With the abovementioned technical route, the gasification step plays an important role and the gasification technology should be chosen or developed accordingly. Within the framework of SNG production with WE, Gassner and Maréchal compared the performances of directly and indirectly heated gasification systems, as well as the fast internally circulating fluidized bed and circulating fluidized bed.16,17 However, the optimization or development of the gasifier was not involved. Barbuzza et al. analyzed a PtG system in which hydrogen obtained via electrolysis was used for wood hydrogasification.12 Recent studies revealed that the staged gasification has some advantages such as low tar content, higher energy efficiency, and so forth.18,19 It is worth investigating the process integrating staged gasification.

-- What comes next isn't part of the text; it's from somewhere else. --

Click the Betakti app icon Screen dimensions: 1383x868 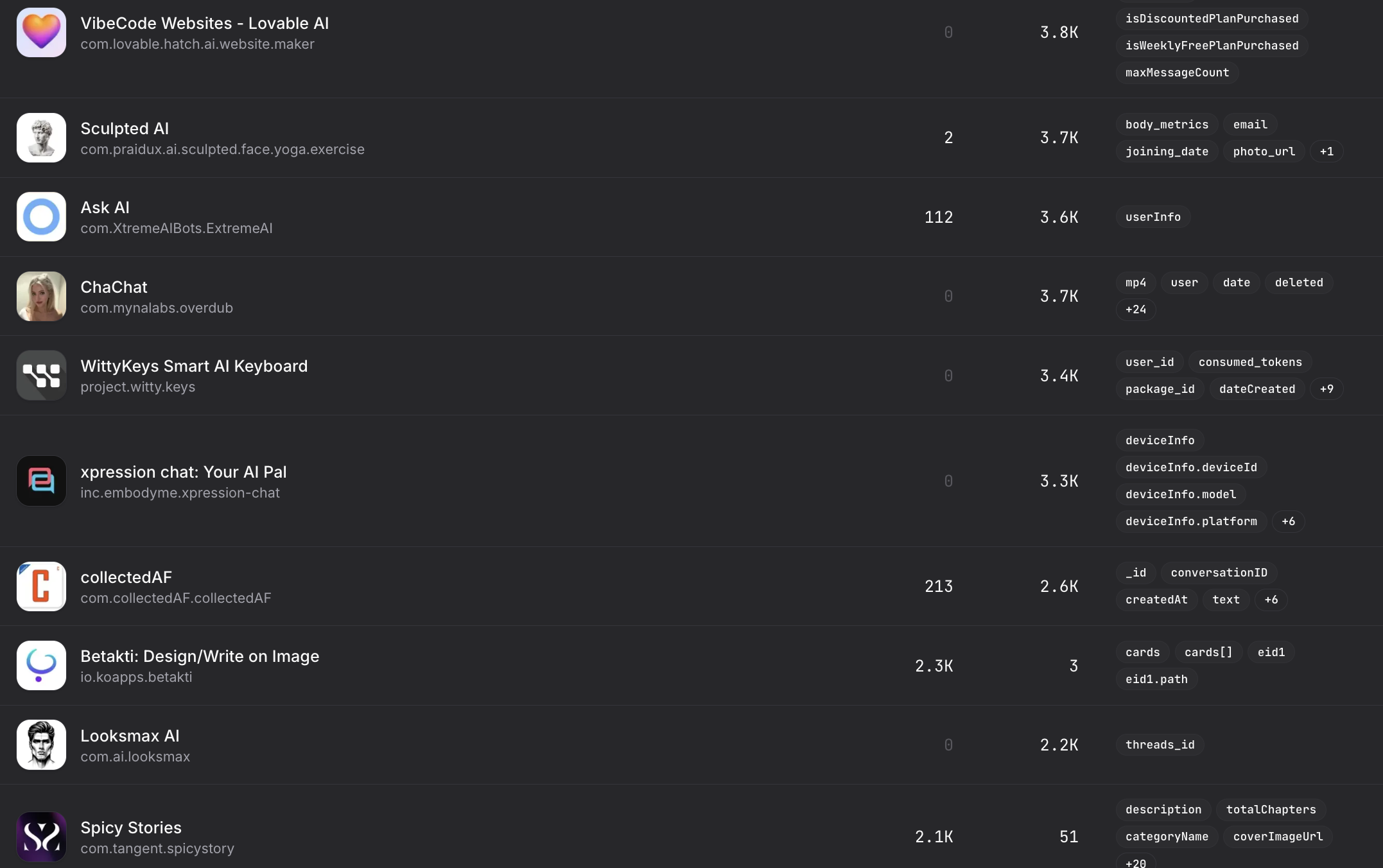pyautogui.click(x=41, y=666)
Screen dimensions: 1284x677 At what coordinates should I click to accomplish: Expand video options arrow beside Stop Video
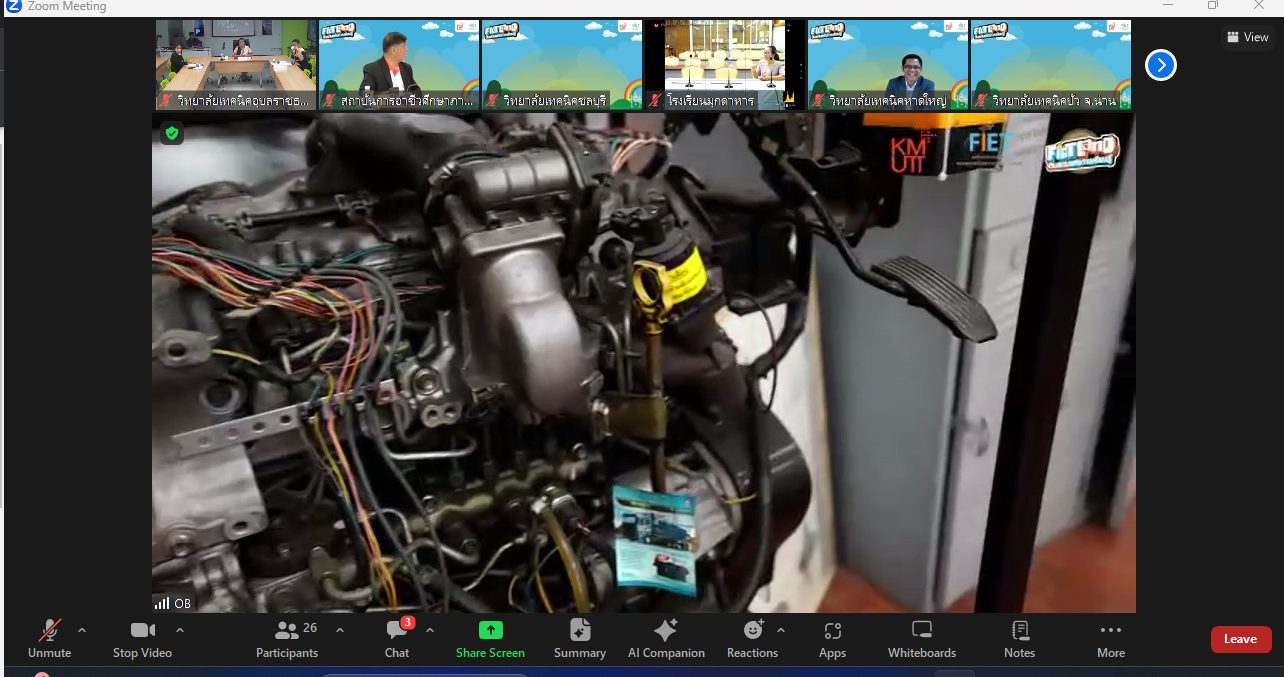coord(180,630)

Judging from the functions of the methanation reaction of CO and CO2, the process can theoretically produce high-quality syngas that has equivalent quality to biogas.20 Here, the syngas is named thermochemical synthetic biogas (TSB) to distinguish the thermochemical technique from anaerobic digestion. The product in related previous studies is SNG, aiming to eject it into a well-developed gas grid.11,21 In China, biogas without CO2 removal is widely used for cooking and heating in many places.22 Accelerated by the “rural revitalization strategy” and rural “coal to gas” policies, the development of biogas has become increasingly popular, and China’s energy sector targets achieving an annual yield of 20 billion m3 of biomethane by 2030.22 TSB might have considerable potential by directly using as fuel. Then, the feasibility and competitiveness of TSB need to be studied as an alternative option of energy carrier.

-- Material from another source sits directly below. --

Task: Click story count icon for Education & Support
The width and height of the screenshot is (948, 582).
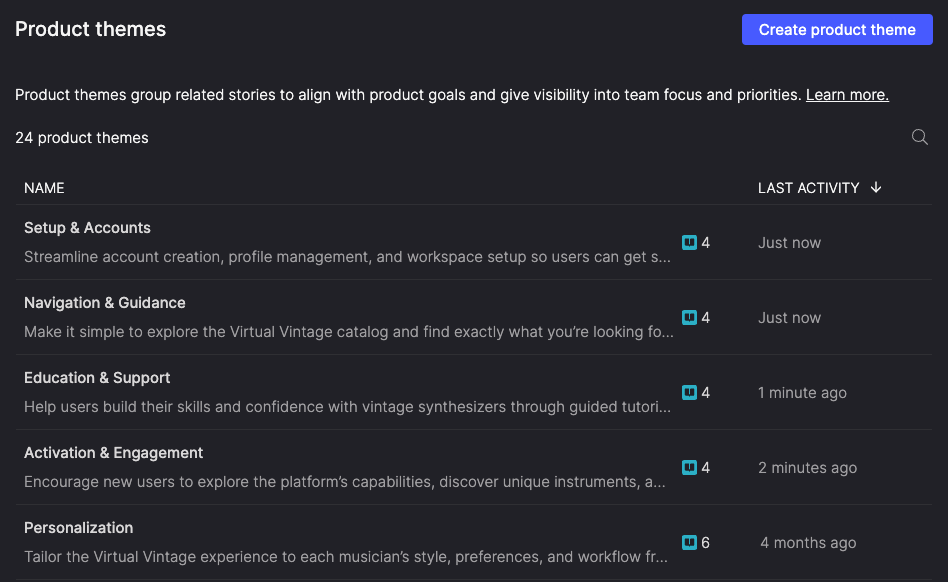Action: tap(689, 392)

Motivated by the abovementioned analysis, the objective of this work is to study a biomass and renewable power-to-syngas process integrating biomass gasification, WE, and hydrogenation methanation. Two types of products, SNG and TSB, are considered and compared. The process is modeled using Aspen Plus software. The composition and yield, energy and exergy efficiencies, electricity-storage capacity, and unit product cost are investigated as the performance indicators. The work would be valuable to guide the development of the gasifier, reduction in equipment cost, and selection of the rational gas quality. The results can be used as references for the areas in other countries lacking natural gas.

2. Process Simulation and Assessment Methodologies

2.1. Process Description

Considering the suitable scale of biomass utilization factory in China,23 the mass flow rate of biomass was set to 25 t/h as the base value. Wheat straw is chosen as the feedstock as it is an abundant, geographically ubiquitous, and cheap agriculture waste. Table 1 lists the composition (on air-dried basis, ad), lower heating value (LHV), and specific chemical exergy (SCE) of the feedstock. The SCE is calculated based on the composition data.24

Table 1. Composition, LHV, and SCE of Wheat Straw.

property   value
composition (wt %, ad)
proximate analysis M 3.3
  FC 18.73
  VM 71.59
  A 6.38
ultimate analysis C 43
  H 5.36
  N 0.63
  S 0.22
  O 41.11
LHV (kJ/kg, ad) 15,703
SCE (kJ/kg, ad) 17,754

Based on the abovementioned scenario, the plant should be simple, easy, and reliable to construct, operate, and maintain. The biomass and renewable power-to-syngas process is designed and illustrated in Figure 1. It mainly consists of (i) a gasification system including a water pump (PMG) and heaters for steam generation (HTG) and O2 preheating (HTO2); (ii) a WE system; (iii) a producer gas cleaning and cooling (PGCC) system integrating hot gas cleaning devices and several coolers for producer gas (PG) (CLPG1 and CLPG2); and (iv) a methanation synthesis system including a compressor (CMPG), a water pump (PMM), and heater (HTM) and a set of coolers for syngas (CLSG). Other auxiliary devices for heat utilization and organic Rankine cycle (ORC) are integrated in this study but not shown in detail. The CO2 separation is not integrated as a post-upgrading unit since one of the goals is to produce SNG by a simple process. The CO2 separation will obviously increase the complexity of the process and the production cost (about 10–15%) based on the existing biogas upgrading projects.25

Figure 1.

Figure 1

Process flow sheet of the biomass and renewable power-to-syngas process integrating oxygen gasification and WE.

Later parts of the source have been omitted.